Best algorithm/data structure combination for word lookup?

P

pj

Hi,

I 'm currently writing a program that performs transliteration (i.e.,
converts greek text written using the english alphabet to "pure" greek
text using the greek alphabet) as part of my thesis. I have decided to
add the capability to convert words using some sort of lookup
algorithm as a sidekick to the "normal" conversion algorithm, and here
it starts getting interesting. I want to find an algorithm that
satisfies these requirements:

1. Can support a N-to-1 input words to output words relationship
without duplicating storage (contrived example: "133t" and "1337"
should both somehow point to "leet" without having to store the string
"leet" twice)

2. Has very fast negative answers to lookups, as I don't expect lookup
dictionaries to get big (e.g. 1000 words maximum) and therefore most
of the time lookups will turn out to be negative.

3. Did I mention speed? This algorithm will be used only for small
(e.g. 2-4 letters) words, with which the normal conversion is already
fast. This one will have to be even faster to be useful.

Things that I don't mind trading off:

1. Mutability of the associated data structures. They are going to be
built once at program startup and not modified for the duration of the
run.

My current thoughts are:

* As per requirement #1, we should probably associate strings with
integers. These integers will be used as indexes to another structure
that provides the output words (std::vector most likely).
* As per requirement #2, the fastest way to do the lookup would be
either a hash function (that probably means using std::map) or binary
search (that probably means a sorted std::vector).

So we have a couple of different possible implementations:
Impl. A:
Sorted std::vector<std::pair<std::string, int> > for lookups with
binary search and to associate each word with an index into another
container
std::vector<std::string> to store the output words
Impl. B:
std::map<std::string, int> for lookups
std::vector<std::string> for the output words

A sorted std::vector would be faster for lookups than std::map, right?
What about using a non-standard std::hash_map? A hash-based
implementation might be faster than binary search for large
dictionaries, but is it worth the trouble for smallish ones (e.g. the
1000 words I mentioned above)?

What do you suggest? Is there any other good option that I 'm not
considering?

Thanks in advance!
Jon
 
V

Victor Bazarov

[..]
A sorted std::vector would be faster for lookups than std::map, right?

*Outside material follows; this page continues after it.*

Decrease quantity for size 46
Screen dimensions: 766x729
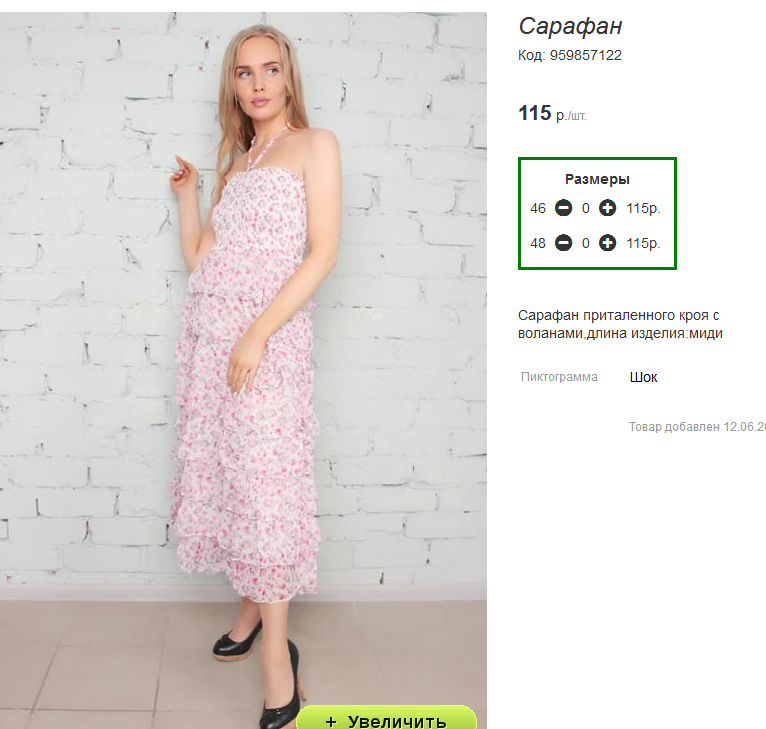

If so, then only marginally.
What about using a non-standard std::hash_map? A hash-based
implementation might be faster than binary search for large
dictionaries, but is it worth the trouble for smallish ones (e.g. the
1000 words I mentioned above)?

Could be. Have you tried looking at different approaches in the
TACP by Knuth? Sorting and Searching takes a whole volume.
What do you suggest? Is there any other good option that I 'm not
considering?

Pick one, get it working. Think of an interface where you can
easily plug in different implementations. Then measure each of
the approaches.

V
 
T

Thomas Tutone

I 'm currently writing a program that performs transliteration
(i.e.,
converts greek text written using the english alphabet to "pure"
greek
text using the greek alphabet) as part of my thesis. I have
decided to
add the capability to convert words using some sort of lookup
algorithm as a sidekick to the "normal" conversion algorithm, and
here
it starts getting interesting. I want to find an algorithm that
satisfies these requirements:

1. Can support a N-to-1 input words to output words relationship
without duplicating storage (contrived example: "133t" and "1337"
should both somehow point to "leet" without having to store the
string
"leet" twice)

2. Has very fast negative answers to lookups, as I don't expect
lookup
dictionaries to get big (e.g. 1000 words maximum) and therefore
most
of the time lookups will turn out to be negative.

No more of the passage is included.